WORK TO BE COMPLETED -> How do the lines below between the ones holding "Task: Tap the Paracetamol tablet thumbnail" and "This screenshot has width=490, height=871.", inclusive, read? Give them again exactly, with no other lines.

EXTRACTED INFORMATION ->
[Start of Attachment]

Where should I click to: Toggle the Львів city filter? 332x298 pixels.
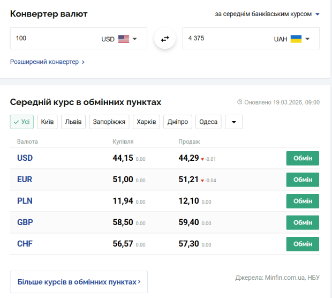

[End of Attachment]
[Start of Attachment]

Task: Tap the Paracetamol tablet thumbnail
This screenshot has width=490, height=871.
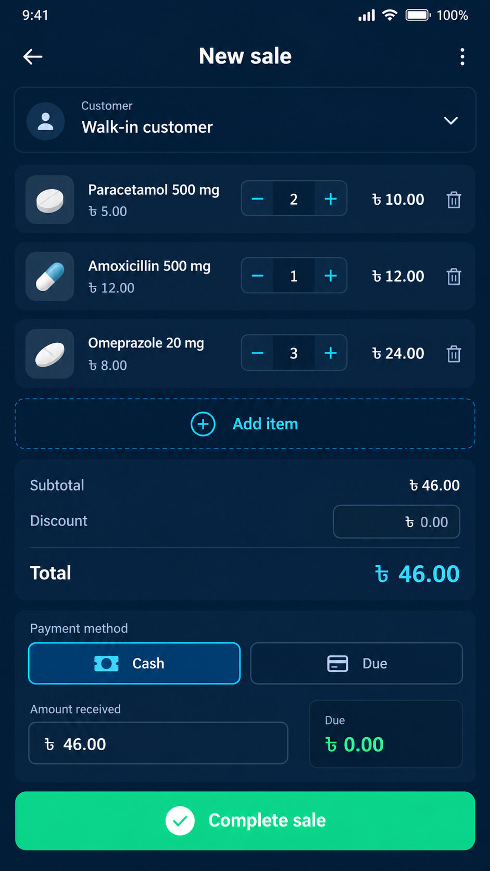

[End of Attachment]
[Start of Attachment]

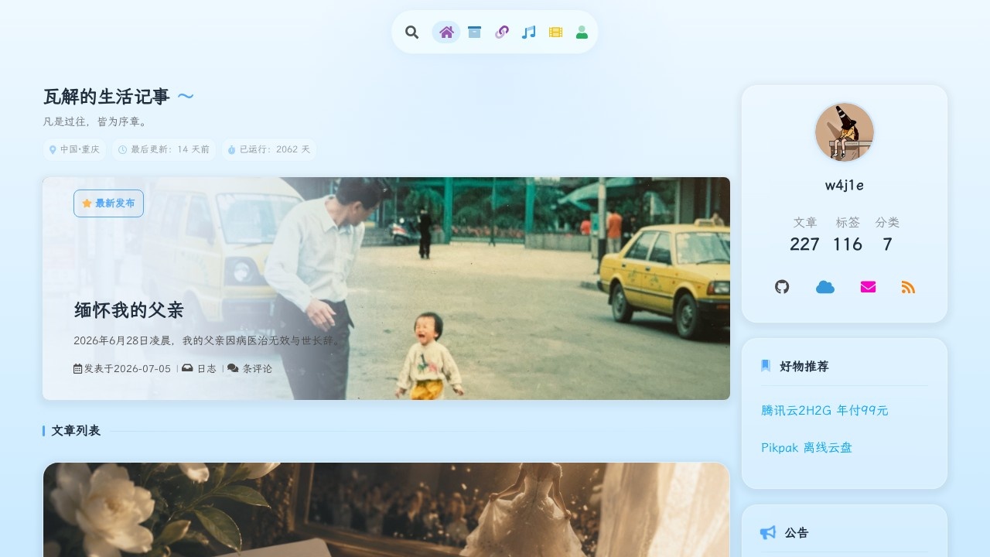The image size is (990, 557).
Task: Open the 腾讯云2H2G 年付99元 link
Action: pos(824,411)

[End of Attachment]

FINAL ANSWER ->
Task: Tap the Paracetamol tablet thumbnail
This screenshot has width=490, height=871.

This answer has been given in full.